Use this lesson plan to help your students find answers to:

  1. What is the opportunity cost in economics? Give an example.
  2. How is opportunity cost calculated?
  3. What are tradable pollution/emissions permits and how do they work?
  4. What are the economic policy measures used to address the opportunity cost of carbon emissions?

About Lesson Plan

Grade Level Undergraduate
Discipline Economics
Topic(s) in Discipline Opportunity Sets, Opportunity Costs, Individual Choices, Consumer Choices, Budget Constraints, Fixed Market price, Becker-DeGroot-Marshak (BDM), Market Failures and Externalities, Tradable Pollution/ Emission Permits, Emission Permit Allocation,
Cap and Trade Schemes
Climate Topic Climate Mitigation and Adaptation

Energy, Economics and Climate Change

Location Global
Language(s) English
Access Online, Offline
Approximate
Time Required
45-60 min

Contents

Teaching Module

(15 min)

A teaching module to introduce individual/consumer choices, budget constraints, and opportunity costs.

This can be accessed here.

Classroom/ Laboratory activity

(30 – 45 min)

An in-class interactive activity to teach opportunity costs of product manufacturing through the trading of hypothetical emissions permits.

This can be accessed here.

Here is a step-by-step guide to using this lesson plan in the classroom/laboratory.
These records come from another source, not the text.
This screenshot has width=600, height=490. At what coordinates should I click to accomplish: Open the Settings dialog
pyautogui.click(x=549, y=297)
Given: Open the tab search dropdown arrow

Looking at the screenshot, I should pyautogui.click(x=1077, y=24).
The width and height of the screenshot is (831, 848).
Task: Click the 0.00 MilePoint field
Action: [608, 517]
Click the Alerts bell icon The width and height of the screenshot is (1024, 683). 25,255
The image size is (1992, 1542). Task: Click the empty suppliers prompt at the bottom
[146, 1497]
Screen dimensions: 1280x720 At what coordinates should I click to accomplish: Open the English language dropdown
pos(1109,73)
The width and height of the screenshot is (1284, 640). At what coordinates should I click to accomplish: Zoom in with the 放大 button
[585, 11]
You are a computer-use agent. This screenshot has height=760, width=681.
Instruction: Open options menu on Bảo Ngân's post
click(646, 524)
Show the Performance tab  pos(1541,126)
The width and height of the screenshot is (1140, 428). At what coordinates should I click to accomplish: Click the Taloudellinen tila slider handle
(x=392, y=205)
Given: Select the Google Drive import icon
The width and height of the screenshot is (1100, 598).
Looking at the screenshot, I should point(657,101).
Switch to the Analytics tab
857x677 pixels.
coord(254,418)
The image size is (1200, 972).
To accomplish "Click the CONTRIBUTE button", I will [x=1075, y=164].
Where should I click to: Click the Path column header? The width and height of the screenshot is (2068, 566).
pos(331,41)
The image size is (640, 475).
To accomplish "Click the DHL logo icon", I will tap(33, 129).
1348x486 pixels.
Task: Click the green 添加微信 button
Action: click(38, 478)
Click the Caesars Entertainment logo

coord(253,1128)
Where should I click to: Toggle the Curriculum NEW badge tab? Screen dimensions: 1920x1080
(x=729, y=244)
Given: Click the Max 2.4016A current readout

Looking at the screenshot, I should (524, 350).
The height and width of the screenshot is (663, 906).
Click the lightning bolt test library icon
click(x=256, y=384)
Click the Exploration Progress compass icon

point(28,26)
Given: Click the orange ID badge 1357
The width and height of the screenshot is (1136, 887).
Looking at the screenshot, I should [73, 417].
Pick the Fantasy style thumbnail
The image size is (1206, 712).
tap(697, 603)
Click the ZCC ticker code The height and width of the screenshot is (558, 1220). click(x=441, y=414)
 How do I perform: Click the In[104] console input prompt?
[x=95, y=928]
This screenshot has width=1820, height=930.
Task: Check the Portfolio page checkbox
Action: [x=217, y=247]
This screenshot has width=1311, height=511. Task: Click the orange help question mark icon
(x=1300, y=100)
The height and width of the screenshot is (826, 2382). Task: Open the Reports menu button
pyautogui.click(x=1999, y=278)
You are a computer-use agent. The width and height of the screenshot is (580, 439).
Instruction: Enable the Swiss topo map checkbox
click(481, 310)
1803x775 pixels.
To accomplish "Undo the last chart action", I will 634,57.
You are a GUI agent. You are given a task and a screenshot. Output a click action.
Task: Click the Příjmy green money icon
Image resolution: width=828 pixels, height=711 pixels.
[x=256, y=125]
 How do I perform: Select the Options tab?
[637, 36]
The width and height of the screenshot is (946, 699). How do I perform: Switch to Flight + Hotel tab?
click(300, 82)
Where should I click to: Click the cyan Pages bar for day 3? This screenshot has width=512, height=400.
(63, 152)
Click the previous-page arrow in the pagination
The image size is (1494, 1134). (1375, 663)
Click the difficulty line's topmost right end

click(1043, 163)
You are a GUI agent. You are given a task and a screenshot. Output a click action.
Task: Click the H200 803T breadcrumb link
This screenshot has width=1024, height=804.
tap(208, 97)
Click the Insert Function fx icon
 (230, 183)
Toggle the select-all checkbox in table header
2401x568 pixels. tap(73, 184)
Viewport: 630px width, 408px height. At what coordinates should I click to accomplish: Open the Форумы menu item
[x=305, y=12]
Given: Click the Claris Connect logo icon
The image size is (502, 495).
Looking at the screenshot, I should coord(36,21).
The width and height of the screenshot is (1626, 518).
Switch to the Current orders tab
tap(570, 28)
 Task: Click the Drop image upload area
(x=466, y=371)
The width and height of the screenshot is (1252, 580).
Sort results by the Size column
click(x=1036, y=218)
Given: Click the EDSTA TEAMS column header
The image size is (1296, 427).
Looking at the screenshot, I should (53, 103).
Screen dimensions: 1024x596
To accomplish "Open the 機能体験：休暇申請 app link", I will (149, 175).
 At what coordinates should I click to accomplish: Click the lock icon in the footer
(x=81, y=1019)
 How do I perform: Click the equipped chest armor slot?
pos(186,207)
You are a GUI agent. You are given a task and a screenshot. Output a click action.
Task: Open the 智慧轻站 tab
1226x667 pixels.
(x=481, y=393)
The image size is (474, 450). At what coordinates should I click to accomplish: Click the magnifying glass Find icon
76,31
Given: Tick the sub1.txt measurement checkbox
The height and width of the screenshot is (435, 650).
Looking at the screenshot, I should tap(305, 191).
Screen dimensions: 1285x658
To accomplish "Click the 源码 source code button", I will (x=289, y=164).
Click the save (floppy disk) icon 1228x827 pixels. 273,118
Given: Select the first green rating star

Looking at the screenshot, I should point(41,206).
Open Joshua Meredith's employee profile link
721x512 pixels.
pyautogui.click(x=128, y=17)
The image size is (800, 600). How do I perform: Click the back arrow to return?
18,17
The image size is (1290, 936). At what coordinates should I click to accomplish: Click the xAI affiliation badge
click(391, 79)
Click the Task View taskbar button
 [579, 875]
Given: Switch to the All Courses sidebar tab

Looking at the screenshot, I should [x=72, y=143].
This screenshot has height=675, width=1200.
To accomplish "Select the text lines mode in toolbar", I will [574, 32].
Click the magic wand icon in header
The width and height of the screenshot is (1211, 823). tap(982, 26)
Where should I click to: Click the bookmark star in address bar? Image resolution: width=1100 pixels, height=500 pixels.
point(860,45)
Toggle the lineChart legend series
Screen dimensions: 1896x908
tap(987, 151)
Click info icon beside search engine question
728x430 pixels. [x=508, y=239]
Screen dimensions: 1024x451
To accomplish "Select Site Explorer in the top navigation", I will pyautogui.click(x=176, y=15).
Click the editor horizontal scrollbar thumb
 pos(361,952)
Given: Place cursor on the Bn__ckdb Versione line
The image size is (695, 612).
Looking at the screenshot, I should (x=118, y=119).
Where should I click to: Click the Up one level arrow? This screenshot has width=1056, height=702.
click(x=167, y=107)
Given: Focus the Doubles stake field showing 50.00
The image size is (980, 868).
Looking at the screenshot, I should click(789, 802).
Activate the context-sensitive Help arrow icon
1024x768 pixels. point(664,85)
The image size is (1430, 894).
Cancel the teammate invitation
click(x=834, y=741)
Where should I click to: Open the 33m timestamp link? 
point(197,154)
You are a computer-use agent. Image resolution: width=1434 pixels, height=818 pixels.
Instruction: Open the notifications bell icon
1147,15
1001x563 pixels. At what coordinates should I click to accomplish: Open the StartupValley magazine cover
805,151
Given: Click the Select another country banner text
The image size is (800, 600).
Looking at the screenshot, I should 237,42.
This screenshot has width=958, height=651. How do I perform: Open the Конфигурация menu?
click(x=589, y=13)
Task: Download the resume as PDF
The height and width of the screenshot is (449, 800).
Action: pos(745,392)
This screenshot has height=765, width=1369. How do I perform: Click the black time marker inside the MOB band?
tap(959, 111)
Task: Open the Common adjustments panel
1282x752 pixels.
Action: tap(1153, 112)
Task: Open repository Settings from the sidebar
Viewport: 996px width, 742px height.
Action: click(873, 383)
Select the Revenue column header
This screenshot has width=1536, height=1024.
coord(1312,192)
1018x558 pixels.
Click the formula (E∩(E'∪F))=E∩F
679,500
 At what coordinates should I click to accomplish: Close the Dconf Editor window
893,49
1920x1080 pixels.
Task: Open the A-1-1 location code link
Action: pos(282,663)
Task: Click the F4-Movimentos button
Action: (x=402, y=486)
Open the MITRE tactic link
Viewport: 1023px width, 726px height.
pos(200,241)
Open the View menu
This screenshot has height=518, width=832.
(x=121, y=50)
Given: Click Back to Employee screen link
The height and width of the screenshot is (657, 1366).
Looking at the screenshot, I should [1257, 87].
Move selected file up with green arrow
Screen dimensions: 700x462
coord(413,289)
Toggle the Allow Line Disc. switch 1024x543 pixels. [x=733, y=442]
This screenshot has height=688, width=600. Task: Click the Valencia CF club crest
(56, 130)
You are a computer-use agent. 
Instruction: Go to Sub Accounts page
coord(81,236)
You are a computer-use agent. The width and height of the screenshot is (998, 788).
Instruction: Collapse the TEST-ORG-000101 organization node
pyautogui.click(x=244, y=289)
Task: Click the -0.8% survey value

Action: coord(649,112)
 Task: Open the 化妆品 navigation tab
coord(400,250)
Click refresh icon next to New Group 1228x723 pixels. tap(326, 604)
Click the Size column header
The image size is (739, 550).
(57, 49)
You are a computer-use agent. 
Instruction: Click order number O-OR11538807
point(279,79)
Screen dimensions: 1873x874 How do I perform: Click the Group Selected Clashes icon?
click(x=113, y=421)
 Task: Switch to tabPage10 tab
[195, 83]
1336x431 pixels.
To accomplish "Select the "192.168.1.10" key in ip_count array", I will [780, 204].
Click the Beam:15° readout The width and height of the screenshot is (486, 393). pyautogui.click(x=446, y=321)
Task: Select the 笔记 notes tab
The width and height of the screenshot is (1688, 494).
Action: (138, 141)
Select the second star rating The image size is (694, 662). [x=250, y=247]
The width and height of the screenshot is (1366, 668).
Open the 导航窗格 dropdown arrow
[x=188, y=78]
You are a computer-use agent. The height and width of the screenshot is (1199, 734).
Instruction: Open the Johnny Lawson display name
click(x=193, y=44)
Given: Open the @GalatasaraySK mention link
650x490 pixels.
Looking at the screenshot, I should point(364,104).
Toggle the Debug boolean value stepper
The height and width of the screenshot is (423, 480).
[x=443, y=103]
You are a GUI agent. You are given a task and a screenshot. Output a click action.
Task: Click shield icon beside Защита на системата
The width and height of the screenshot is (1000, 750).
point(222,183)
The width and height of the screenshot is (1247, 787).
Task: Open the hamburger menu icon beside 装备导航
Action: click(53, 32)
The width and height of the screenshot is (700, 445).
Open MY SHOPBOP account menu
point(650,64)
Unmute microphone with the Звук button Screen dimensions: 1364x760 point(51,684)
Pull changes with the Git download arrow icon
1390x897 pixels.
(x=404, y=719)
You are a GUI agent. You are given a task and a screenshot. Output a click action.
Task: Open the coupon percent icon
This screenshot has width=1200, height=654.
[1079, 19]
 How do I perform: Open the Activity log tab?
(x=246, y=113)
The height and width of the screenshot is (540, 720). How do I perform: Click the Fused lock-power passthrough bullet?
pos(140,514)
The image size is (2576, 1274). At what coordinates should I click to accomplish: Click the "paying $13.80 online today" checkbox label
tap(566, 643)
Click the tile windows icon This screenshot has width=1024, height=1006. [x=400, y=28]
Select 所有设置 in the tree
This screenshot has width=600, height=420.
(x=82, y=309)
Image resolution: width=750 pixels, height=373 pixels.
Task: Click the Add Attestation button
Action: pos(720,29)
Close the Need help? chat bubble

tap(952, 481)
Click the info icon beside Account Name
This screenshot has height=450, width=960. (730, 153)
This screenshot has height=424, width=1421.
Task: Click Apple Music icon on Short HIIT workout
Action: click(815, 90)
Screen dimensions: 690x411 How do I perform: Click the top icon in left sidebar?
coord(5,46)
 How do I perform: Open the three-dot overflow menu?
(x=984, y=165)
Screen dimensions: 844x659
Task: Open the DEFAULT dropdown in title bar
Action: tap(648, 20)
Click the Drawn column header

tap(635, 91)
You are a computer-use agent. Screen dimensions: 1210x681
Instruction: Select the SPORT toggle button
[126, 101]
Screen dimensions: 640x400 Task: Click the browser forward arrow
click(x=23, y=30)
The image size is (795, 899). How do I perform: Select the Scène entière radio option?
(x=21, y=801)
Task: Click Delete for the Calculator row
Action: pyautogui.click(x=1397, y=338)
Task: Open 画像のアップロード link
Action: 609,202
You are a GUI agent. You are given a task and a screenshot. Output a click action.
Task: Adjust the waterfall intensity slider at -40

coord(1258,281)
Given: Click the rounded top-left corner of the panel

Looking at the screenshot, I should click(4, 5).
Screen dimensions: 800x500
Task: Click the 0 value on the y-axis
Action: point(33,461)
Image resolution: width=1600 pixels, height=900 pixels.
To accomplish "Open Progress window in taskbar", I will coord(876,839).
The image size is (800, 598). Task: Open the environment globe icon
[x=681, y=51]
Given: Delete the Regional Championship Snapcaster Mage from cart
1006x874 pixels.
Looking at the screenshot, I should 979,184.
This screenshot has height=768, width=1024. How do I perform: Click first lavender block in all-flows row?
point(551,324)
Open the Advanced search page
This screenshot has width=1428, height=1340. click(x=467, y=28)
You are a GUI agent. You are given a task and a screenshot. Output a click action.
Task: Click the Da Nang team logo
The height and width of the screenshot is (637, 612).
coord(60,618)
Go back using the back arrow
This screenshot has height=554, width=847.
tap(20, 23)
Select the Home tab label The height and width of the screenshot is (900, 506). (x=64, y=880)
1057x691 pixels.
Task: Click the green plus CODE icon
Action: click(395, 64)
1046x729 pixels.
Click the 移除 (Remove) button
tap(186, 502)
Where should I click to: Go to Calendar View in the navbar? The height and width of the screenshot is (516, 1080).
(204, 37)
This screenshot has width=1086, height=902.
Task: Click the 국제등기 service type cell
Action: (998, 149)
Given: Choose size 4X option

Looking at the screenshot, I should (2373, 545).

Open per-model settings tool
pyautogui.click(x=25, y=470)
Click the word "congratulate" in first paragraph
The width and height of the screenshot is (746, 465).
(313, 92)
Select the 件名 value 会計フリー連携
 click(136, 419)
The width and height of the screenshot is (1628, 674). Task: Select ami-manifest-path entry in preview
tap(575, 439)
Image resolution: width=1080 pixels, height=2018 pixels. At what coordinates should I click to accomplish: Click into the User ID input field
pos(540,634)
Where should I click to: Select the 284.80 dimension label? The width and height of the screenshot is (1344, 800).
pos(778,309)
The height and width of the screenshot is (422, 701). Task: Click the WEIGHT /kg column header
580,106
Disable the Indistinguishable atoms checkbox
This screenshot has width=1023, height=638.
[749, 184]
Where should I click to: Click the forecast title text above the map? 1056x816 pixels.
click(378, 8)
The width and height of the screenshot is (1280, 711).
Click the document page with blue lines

We have suggested these steps as a possible plan of action. You may customize the lesson plan according to your preferences and requirements.

1 Topic introduction and discussion Use the teaching module, ‘2.1 How Individuals Make Choices Based on Their Budget Constraint’ by OpenStaxTM, Rice University, to introduce the topic of opportunity costs in economics. Use the tool to explain individual/consumer choices based on budget constraints and how this gets factored into opportunity costs.

Use the exercises given in the text to illustrate these economic concepts. You may also choose to use another teaching module by CORE Project (link is given in additional resources section) to enable a better understanding of opportunity costs using several other examples and exercises given in the text.

This can be accessed here.

2 Apply understanding Use the academic paper, ‘Teaching Opportunity Cost in an Emissions Permit Experiment’ by Charles Holt et al., International Review of Economics Education, provided by The Economics Network, UK, to conduct an in-class individual choice experiment to teach your students to identify and account for opportunity costs in production decisions. The students play the role of producers and must make production quantity decisions based on the costs of fuel input and the associated emissions permits.

Explain what these tradable pollution/emissions permits are and how they affect the opportunity costs of production. Follow the instructions given in the paper to conduct the classroom activity. This activity is designed to be paper-based or conducted online using the Veconlab software (details given in text). Use the suggested extensions and discussion points given in the paper to initiate classroom discussions about the use of tradable emissions permits, the cap and trade schemes, and the permit allocation systems.

Finally, discuss how these decisions based on opportunity costs in production are relevant in the context of human-induced climate change.

This can be accessed here.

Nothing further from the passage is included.